What this task involves: Copy the rows below word for word, from the very first line through the line with "coord(501,200)", and include that line.

Excerpted data:
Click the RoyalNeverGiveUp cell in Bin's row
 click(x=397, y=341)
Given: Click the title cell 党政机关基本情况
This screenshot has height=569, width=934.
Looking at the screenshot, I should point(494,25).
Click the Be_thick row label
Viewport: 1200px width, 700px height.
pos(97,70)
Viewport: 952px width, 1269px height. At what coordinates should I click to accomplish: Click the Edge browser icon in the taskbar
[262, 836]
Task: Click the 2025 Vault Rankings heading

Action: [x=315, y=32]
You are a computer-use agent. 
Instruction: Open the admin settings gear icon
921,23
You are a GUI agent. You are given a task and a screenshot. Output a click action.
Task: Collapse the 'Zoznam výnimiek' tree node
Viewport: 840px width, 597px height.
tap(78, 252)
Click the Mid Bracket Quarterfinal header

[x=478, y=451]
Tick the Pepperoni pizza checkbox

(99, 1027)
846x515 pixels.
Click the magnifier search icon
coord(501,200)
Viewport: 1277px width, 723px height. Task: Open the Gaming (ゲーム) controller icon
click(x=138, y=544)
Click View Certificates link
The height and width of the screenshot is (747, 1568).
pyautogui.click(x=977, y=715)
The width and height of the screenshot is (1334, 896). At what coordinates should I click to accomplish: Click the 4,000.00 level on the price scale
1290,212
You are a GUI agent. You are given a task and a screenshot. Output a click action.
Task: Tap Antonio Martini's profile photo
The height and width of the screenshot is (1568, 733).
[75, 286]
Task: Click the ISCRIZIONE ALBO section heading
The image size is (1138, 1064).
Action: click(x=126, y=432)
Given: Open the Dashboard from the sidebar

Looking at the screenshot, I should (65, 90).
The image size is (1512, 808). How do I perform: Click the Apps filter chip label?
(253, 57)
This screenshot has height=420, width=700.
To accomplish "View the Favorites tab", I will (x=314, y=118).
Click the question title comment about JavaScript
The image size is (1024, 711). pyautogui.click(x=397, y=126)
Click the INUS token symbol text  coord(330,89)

Result of this exercise:
Click the RoyalNeverGiveUp cell in Bin's row
 click(x=397, y=341)
Given: Click the title cell 党政机关基本情况
This screenshot has height=569, width=934.
Looking at the screenshot, I should point(494,25).
Click the Be_thick row label
Viewport: 1200px width, 700px height.
pos(97,70)
Viewport: 952px width, 1269px height. At what coordinates should I click to accomplish: Click the Edge browser icon in the taskbar
[262, 836]
Task: Click the 2025 Vault Rankings heading

Action: [x=315, y=32]
You are a computer-use agent. 
Instruction: Open the admin settings gear icon
921,23
You are a GUI agent. You are given a task and a screenshot. Output a click action.
Task: Collapse the 'Zoznam výnimiek' tree node
Viewport: 840px width, 597px height.
tap(78, 252)
Click the Mid Bracket Quarterfinal header

[x=478, y=451]
Tick the Pepperoni pizza checkbox

(99, 1027)
846x515 pixels.
Click the magnifier search icon
coord(501,200)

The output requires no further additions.